■ BRIEF
Please give back the listing exactly as it reads.

■ THE RECORDS
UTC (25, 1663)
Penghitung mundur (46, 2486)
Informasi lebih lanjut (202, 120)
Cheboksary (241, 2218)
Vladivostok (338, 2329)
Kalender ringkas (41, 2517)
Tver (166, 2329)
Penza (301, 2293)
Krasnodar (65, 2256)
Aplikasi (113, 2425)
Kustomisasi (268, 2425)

■ RESULT OF THIS TASK
UTC (25, 1663)
Penghitung mundur (46, 2486)
Informasi lebih lanjut (202, 120)
Cheboksary (241, 2218)
Vladivostok (338, 2329)
Kalender ringkas (41, 2517)
Tver (166, 2329)
Penza (301, 2293)
Krasnodar (65, 2256)
Aplikasi (113, 2425)
Kustomisasi (268, 2425)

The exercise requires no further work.